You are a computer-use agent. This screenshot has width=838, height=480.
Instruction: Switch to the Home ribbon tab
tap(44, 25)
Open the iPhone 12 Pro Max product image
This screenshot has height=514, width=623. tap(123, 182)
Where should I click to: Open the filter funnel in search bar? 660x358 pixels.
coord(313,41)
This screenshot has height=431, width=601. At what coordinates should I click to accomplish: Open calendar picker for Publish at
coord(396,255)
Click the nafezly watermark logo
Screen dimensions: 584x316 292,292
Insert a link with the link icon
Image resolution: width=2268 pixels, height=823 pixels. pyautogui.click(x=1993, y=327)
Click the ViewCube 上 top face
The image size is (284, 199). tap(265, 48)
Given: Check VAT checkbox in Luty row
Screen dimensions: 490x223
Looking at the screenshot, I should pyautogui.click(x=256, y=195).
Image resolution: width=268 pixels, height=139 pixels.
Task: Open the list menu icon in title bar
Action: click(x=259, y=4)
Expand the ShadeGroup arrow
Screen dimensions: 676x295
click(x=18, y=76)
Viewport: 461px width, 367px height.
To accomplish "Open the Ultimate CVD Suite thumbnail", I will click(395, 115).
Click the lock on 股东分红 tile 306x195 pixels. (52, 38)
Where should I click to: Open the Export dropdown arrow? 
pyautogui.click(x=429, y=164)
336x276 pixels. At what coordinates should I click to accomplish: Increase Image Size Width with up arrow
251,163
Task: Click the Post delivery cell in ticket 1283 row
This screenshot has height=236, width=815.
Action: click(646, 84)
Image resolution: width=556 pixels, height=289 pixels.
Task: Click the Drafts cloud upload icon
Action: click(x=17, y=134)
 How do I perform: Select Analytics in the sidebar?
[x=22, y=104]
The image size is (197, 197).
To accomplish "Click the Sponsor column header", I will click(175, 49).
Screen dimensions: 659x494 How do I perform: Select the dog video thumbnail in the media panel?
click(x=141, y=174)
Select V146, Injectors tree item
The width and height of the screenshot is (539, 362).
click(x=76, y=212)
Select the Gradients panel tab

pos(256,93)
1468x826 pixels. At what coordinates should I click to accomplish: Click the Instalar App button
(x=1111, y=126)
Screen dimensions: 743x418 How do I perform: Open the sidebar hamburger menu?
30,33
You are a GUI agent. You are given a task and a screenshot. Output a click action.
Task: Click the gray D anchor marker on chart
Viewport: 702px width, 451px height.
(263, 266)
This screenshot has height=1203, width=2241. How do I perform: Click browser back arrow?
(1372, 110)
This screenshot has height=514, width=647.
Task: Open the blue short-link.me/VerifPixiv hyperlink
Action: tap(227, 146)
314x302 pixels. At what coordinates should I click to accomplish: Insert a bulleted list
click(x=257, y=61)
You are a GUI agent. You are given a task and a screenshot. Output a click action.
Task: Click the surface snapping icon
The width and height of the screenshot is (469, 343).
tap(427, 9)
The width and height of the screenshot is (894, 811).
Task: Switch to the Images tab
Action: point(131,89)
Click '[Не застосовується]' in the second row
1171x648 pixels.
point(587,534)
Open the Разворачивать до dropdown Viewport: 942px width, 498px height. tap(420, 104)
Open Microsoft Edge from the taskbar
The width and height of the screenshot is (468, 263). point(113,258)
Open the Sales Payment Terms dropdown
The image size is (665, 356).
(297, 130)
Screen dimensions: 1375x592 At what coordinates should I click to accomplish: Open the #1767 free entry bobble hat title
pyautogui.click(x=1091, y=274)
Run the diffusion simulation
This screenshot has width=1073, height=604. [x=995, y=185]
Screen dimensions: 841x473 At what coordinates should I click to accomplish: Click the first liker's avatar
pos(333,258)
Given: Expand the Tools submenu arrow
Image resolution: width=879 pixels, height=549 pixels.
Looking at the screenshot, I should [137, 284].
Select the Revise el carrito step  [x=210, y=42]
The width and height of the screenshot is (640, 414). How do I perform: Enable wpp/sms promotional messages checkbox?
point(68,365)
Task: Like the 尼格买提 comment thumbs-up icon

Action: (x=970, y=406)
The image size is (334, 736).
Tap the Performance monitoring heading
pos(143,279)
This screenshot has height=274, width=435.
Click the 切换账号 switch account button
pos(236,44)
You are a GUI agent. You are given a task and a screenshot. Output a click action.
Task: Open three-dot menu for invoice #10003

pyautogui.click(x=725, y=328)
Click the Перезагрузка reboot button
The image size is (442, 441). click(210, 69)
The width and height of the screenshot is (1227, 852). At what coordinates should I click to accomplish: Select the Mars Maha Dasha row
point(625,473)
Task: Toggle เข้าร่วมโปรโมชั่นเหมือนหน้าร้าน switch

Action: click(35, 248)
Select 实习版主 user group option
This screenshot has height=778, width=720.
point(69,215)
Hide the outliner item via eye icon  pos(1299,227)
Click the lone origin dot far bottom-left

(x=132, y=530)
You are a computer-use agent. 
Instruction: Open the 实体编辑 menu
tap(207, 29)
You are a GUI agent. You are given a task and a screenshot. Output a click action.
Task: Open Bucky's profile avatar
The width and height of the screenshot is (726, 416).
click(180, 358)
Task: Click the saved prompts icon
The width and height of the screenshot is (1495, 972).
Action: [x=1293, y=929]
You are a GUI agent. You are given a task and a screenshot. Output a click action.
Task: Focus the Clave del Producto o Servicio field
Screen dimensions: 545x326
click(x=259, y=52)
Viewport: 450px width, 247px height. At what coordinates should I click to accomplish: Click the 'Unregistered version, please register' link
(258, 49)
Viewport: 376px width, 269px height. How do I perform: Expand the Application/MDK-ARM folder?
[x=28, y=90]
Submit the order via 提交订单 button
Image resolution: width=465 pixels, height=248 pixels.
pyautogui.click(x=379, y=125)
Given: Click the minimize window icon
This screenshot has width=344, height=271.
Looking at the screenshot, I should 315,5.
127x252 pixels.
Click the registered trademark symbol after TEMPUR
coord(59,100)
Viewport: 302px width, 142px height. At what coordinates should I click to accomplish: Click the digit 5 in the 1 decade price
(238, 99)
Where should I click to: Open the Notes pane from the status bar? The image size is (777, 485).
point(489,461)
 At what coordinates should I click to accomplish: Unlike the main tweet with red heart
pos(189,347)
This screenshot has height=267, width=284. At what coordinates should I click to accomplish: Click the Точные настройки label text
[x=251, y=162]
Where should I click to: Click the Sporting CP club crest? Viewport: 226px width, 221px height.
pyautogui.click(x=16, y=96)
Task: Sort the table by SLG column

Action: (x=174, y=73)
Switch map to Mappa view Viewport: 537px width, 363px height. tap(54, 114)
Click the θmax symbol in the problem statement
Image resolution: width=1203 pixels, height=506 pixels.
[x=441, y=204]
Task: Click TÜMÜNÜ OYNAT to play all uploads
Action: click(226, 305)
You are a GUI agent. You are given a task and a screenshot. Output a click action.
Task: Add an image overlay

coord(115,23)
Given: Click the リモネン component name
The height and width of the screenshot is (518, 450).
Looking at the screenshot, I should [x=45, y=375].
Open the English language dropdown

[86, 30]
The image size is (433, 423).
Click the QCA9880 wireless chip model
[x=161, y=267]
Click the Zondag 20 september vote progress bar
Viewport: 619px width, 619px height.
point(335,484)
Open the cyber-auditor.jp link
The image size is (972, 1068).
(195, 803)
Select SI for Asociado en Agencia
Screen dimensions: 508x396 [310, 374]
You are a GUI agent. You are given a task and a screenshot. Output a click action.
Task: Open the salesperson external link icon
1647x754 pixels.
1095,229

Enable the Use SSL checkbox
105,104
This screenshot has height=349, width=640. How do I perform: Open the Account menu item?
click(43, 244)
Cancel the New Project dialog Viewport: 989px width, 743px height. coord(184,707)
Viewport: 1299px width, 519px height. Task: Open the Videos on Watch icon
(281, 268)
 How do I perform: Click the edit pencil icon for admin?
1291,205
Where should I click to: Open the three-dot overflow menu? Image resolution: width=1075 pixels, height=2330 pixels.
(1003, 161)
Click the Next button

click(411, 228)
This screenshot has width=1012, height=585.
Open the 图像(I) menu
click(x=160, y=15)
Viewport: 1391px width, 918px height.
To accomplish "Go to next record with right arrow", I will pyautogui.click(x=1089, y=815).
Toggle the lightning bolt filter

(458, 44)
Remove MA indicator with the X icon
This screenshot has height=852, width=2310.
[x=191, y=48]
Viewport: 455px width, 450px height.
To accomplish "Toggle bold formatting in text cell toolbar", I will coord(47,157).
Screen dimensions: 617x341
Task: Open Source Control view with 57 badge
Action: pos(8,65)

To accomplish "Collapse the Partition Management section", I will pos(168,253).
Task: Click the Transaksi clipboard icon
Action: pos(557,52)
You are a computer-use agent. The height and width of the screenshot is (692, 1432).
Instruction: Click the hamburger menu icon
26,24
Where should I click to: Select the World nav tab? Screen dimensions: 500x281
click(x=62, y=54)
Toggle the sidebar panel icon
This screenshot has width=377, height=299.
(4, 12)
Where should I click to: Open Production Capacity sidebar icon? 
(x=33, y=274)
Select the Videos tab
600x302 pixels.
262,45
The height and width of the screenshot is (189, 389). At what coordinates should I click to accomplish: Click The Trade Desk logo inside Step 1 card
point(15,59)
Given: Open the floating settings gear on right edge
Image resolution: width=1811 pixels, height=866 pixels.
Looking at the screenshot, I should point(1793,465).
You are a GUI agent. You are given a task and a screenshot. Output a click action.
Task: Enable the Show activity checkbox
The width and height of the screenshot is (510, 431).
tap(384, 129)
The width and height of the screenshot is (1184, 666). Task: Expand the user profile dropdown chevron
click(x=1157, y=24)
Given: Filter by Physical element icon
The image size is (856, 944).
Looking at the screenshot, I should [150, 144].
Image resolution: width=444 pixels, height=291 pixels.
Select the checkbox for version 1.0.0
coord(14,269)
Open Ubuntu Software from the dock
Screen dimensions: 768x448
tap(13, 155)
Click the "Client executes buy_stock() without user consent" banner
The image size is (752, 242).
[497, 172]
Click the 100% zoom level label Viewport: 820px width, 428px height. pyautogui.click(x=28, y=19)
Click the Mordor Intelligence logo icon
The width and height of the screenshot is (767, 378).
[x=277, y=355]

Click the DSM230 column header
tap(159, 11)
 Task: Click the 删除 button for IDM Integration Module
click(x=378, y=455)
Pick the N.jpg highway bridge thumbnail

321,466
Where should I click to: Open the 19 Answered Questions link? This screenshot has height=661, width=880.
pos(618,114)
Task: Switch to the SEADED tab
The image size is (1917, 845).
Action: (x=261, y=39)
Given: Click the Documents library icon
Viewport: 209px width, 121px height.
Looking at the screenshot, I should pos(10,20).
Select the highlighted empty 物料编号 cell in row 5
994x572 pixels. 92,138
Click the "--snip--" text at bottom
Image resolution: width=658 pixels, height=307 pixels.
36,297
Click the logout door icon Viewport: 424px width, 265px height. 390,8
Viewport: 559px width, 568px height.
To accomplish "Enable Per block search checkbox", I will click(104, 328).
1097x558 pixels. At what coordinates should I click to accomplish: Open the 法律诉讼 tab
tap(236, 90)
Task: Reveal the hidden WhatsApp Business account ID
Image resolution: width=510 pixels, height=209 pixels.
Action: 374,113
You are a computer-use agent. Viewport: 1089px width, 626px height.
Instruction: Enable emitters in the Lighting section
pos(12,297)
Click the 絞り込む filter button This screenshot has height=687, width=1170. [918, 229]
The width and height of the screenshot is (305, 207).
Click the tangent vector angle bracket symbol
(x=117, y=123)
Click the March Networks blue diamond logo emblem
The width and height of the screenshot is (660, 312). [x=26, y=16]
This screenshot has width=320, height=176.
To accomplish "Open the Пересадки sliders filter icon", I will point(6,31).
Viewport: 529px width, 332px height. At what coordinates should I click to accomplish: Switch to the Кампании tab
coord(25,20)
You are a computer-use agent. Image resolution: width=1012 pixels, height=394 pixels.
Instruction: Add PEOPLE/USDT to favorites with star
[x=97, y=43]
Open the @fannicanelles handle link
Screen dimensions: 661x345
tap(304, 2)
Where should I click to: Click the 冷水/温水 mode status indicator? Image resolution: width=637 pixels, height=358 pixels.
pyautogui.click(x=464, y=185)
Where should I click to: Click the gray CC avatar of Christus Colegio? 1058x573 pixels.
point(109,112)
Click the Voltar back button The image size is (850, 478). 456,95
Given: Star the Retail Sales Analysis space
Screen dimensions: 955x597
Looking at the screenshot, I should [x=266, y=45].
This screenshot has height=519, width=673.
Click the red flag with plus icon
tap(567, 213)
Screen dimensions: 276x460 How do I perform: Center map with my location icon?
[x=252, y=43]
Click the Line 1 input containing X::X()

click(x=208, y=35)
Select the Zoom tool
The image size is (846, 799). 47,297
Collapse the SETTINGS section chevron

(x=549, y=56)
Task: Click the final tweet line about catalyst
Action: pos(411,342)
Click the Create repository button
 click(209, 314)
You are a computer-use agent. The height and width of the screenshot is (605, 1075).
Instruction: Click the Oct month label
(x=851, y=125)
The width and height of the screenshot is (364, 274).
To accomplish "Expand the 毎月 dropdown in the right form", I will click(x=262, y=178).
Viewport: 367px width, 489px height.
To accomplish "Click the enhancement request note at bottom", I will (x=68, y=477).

TASK OBJECTIVE
Rewrite the lines from the one containing "Where should I click to: Open the three-dot" through the one containing "click(x=160, y=15)", inclusive, with "Next button" changed to "Continue button" and everything else left as it is.

COMPLETE ANSWER
Where should I click to: Open the three-dot overflow menu? Image resolution: width=1075 pixels, height=2330 pixels.
(1003, 161)
Click the Continue button

click(411, 228)
This screenshot has width=1012, height=585.
Open the 图像(I) menu
click(x=160, y=15)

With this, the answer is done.